(Saved entries)

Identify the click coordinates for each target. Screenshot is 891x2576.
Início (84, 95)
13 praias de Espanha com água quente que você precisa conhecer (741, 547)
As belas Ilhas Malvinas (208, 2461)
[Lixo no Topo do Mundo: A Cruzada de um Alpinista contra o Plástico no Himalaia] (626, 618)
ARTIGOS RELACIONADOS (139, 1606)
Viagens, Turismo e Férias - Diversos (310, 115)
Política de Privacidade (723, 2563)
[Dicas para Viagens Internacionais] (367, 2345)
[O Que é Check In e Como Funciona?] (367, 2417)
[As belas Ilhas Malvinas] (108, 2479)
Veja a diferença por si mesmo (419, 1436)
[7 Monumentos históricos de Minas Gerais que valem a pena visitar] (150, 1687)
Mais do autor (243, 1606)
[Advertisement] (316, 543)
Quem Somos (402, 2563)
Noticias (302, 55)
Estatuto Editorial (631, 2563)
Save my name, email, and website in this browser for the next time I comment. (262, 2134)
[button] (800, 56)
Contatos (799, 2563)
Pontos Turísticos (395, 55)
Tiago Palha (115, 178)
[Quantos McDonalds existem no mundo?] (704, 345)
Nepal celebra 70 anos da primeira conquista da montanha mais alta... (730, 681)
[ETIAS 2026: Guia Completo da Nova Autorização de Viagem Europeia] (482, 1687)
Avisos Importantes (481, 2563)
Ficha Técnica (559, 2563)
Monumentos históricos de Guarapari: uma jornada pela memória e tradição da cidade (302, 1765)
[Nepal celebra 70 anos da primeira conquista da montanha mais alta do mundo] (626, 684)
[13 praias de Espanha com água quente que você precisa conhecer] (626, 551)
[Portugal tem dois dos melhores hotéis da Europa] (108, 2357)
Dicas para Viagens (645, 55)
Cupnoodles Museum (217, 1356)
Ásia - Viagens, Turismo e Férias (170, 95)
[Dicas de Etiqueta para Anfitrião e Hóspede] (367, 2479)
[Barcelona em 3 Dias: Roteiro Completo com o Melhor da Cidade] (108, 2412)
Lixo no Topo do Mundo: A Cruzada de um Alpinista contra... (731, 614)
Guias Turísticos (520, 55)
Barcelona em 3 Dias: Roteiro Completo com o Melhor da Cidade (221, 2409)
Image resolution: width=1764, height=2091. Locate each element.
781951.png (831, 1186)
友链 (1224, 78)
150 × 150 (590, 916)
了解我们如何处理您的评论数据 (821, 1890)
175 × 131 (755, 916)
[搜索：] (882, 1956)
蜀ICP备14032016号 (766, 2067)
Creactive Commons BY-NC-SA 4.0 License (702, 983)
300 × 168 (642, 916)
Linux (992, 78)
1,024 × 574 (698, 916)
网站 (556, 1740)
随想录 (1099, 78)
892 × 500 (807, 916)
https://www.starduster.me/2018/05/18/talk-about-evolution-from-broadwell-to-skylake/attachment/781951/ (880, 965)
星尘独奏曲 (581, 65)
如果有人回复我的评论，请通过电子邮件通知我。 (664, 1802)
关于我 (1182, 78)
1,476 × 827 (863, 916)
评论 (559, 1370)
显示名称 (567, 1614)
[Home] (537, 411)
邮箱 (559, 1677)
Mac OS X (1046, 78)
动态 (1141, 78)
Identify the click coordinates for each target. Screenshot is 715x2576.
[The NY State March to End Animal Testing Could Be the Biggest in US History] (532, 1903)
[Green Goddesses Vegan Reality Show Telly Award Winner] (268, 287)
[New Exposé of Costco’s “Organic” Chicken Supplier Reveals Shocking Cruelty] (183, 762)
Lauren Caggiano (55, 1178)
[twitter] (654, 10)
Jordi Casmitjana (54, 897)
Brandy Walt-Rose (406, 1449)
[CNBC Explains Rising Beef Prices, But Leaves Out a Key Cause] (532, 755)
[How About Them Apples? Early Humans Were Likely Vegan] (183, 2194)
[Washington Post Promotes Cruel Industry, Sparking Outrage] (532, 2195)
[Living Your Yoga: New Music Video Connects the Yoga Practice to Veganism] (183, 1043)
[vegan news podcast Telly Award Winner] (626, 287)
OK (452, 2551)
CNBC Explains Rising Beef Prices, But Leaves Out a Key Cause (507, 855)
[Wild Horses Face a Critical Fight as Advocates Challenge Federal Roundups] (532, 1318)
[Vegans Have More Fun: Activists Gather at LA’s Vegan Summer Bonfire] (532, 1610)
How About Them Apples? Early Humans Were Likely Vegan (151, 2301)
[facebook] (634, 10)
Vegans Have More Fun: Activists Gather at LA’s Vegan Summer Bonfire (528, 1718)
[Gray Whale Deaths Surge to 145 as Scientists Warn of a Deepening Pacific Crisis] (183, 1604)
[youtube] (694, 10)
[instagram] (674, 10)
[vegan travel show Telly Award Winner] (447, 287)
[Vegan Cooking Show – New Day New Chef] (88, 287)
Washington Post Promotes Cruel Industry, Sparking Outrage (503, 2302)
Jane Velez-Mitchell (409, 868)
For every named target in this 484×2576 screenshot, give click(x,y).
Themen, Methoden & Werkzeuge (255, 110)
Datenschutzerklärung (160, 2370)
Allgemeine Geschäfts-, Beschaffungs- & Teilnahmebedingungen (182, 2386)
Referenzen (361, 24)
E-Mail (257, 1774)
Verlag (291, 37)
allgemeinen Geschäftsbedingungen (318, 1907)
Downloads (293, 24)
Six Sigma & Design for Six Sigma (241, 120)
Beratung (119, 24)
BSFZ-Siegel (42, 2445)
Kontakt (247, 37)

• _Action item_
Reproduce every line of the entries above, unchanged, from the very first one down to and including the line containing "alta... (730, 681)".

• _Exercise result_
Identify the click coordinates for each target. Screenshot is 891x2576.
Início (84, 95)
13 praias de Espanha com água quente que você precisa conhecer (741, 547)
As belas Ilhas Malvinas (208, 2461)
[Lixo no Topo do Mundo: A Cruzada de um Alpinista contra o Plástico no Himalaia] (626, 618)
ARTIGOS RELACIONADOS (139, 1606)
Viagens, Turismo e Férias - Diversos (310, 115)
Política de Privacidade (723, 2563)
[Dicas para Viagens Internacionais] (367, 2345)
[O Que é Check In e Como Funciona?] (367, 2417)
[As belas Ilhas Malvinas] (108, 2479)
Veja a diferença por si mesmo (419, 1436)
[7 Monumentos históricos de Minas Gerais que valem a pena visitar] (150, 1687)
Mais do autor (243, 1606)
[Advertisement] (316, 543)
Quem Somos (402, 2563)
Noticias (302, 55)
Estatuto Editorial (631, 2563)
Save my name, email, and website in this browser for the next time I comment. (262, 2134)
[button] (800, 56)
Contatos (799, 2563)
Pontos Turísticos (395, 55)
Tiago Palha (115, 178)
[Quantos McDonalds existem no mundo?] (704, 345)
Nepal celebra 70 anos da primeira conquista da montanha mais alta... (730, 681)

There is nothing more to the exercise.